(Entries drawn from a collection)
┌────────
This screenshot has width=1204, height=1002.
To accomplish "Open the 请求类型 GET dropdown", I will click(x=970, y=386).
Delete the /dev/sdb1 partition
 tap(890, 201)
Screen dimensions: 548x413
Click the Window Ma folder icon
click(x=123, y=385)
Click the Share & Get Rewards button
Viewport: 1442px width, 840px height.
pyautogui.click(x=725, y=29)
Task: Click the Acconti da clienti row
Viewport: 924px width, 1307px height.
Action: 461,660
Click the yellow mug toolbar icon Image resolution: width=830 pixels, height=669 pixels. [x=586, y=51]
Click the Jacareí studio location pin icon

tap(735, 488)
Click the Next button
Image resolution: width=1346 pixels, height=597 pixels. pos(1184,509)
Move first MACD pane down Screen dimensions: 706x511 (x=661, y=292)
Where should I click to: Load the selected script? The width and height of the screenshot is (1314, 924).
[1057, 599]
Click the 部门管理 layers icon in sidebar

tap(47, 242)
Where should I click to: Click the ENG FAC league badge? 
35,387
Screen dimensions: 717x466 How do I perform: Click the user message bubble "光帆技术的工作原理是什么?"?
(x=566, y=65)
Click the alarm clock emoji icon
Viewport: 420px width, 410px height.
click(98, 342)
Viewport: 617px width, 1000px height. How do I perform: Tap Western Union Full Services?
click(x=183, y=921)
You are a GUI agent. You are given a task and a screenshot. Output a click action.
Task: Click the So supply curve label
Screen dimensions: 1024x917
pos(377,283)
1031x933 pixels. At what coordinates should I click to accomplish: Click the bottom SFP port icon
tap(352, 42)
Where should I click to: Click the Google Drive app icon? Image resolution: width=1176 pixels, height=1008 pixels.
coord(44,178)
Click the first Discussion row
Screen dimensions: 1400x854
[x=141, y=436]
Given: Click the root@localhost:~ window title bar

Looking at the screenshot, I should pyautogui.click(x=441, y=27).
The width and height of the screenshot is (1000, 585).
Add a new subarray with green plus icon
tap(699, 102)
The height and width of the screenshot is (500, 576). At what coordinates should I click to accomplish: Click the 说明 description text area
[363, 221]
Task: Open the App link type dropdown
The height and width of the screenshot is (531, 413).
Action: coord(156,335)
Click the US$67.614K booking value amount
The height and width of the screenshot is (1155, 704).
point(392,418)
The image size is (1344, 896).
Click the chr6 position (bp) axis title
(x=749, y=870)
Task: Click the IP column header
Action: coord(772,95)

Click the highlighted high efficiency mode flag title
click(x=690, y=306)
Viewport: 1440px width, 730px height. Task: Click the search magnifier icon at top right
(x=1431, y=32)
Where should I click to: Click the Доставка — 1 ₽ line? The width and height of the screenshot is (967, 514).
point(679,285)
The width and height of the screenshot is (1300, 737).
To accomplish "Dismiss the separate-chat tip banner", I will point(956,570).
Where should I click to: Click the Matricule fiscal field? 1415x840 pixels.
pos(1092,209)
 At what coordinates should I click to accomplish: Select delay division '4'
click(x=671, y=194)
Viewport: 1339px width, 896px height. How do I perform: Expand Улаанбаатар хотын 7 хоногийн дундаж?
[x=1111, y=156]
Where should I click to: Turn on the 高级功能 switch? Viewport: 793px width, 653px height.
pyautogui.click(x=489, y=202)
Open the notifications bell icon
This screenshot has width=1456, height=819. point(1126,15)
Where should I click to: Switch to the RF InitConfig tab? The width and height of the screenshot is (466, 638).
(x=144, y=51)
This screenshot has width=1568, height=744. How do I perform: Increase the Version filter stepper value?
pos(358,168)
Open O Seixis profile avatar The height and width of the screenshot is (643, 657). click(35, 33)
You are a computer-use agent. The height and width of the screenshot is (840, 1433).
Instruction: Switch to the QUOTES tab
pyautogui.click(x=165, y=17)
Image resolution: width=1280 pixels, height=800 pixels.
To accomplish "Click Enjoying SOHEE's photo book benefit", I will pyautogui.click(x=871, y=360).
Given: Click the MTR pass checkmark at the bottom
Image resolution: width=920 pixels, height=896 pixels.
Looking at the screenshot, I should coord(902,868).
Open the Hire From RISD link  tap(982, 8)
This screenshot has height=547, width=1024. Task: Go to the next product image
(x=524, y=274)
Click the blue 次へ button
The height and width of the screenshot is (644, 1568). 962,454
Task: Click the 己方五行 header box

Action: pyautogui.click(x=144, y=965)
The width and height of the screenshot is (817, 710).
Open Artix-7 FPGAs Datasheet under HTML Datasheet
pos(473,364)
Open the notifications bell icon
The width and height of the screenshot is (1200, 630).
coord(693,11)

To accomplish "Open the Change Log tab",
└────────
TASK STATEMENT
Can you write out the whole listing above again, word for word and line for line?

RESULT FOR THIS EXERCISE
This screenshot has width=1204, height=1002.
To accomplish "Open the 请求类型 GET dropdown", I will click(x=970, y=386).
Delete the /dev/sdb1 partition
 tap(890, 201)
Screen dimensions: 548x413
Click the Window Ma folder icon
click(x=123, y=385)
Click the Share & Get Rewards button
Viewport: 1442px width, 840px height.
pyautogui.click(x=725, y=29)
Task: Click the Acconti da clienti row
Viewport: 924px width, 1307px height.
Action: 461,660
Click the yellow mug toolbar icon Image resolution: width=830 pixels, height=669 pixels. [x=586, y=51]
Click the Jacareí studio location pin icon

tap(735, 488)
Click the Next button
Image resolution: width=1346 pixels, height=597 pixels. pos(1184,509)
Move first MACD pane down Screen dimensions: 706x511 (x=661, y=292)
Where should I click to: Load the selected script? The width and height of the screenshot is (1314, 924).
[1057, 599]
Click the 部门管理 layers icon in sidebar

tap(47, 242)
Where should I click to: Click the ENG FAC league badge? 
35,387
Screen dimensions: 717x466 How do I perform: Click the user message bubble "光帆技术的工作原理是什么?"?
(x=566, y=65)
Click the alarm clock emoji icon
Viewport: 420px width, 410px height.
click(98, 342)
Viewport: 617px width, 1000px height. How do I perform: Tap Western Union Full Services?
click(x=183, y=921)
You are a GUI agent. You are given a task and a screenshot. Output a click action.
Task: Click the So supply curve label
Screen dimensions: 1024x917
pos(377,283)
1031x933 pixels. At what coordinates should I click to accomplish: Click the bottom SFP port icon
tap(352, 42)
Where should I click to: Click the Google Drive app icon? Image resolution: width=1176 pixels, height=1008 pixels.
coord(44,178)
Click the first Discussion row
Screen dimensions: 1400x854
[x=141, y=436]
Given: Click the root@localhost:~ window title bar

Looking at the screenshot, I should pyautogui.click(x=441, y=27).
The width and height of the screenshot is (1000, 585).
Add a new subarray with green plus icon
tap(699, 102)
The height and width of the screenshot is (500, 576). At what coordinates should I click to accomplish: Click the 说明 description text area
[363, 221]
Task: Open the App link type dropdown
The height and width of the screenshot is (531, 413).
Action: coord(156,335)
Click the US$67.614K booking value amount
The height and width of the screenshot is (1155, 704).
point(392,418)
The image size is (1344, 896).
Click the chr6 position (bp) axis title
(x=749, y=870)
Task: Click the IP column header
Action: coord(772,95)

Click the highlighted high efficiency mode flag title
click(x=690, y=306)
Viewport: 1440px width, 730px height. Task: Click the search magnifier icon at top right
(x=1431, y=32)
Where should I click to: Click the Доставка — 1 ₽ line? The width and height of the screenshot is (967, 514).
point(679,285)
The width and height of the screenshot is (1300, 737).
To accomplish "Dismiss the separate-chat tip banner", I will point(956,570).
Where should I click to: Click the Matricule fiscal field? 1415x840 pixels.
pos(1092,209)
 At what coordinates should I click to accomplish: Select delay division '4'
click(x=671, y=194)
Viewport: 1339px width, 896px height. How do I perform: Expand Улаанбаатар хотын 7 хоногийн дундаж?
[x=1111, y=156]
Where should I click to: Turn on the 高级功能 switch? Viewport: 793px width, 653px height.
pyautogui.click(x=489, y=202)
Open the notifications bell icon
This screenshot has width=1456, height=819. point(1126,15)
Where should I click to: Switch to the RF InitConfig tab? The width and height of the screenshot is (466, 638).
(x=144, y=51)
This screenshot has width=1568, height=744. How do I perform: Increase the Version filter stepper value?
pos(358,168)
Open O Seixis profile avatar The height and width of the screenshot is (643, 657). click(35, 33)
You are a computer-use agent. The height and width of the screenshot is (840, 1433).
Instruction: Switch to the QUOTES tab
pyautogui.click(x=165, y=17)
Image resolution: width=1280 pixels, height=800 pixels.
To accomplish "Click Enjoying SOHEE's photo book benefit", I will pyautogui.click(x=871, y=360).
Given: Click the MTR pass checkmark at the bottom
Image resolution: width=920 pixels, height=896 pixels.
Looking at the screenshot, I should coord(902,868).
Open the Hire From RISD link  tap(982, 8)
This screenshot has height=547, width=1024. Task: Go to the next product image
(x=524, y=274)
Click the blue 次へ button
The height and width of the screenshot is (644, 1568). 962,454
Task: Click the 己方五行 header box

Action: pyautogui.click(x=144, y=965)
The width and height of the screenshot is (817, 710).
Open Artix-7 FPGAs Datasheet under HTML Datasheet
pos(473,364)
Open the notifications bell icon
The width and height of the screenshot is (1200, 630).
coord(693,11)

To accomplish "Open the Change Log tab",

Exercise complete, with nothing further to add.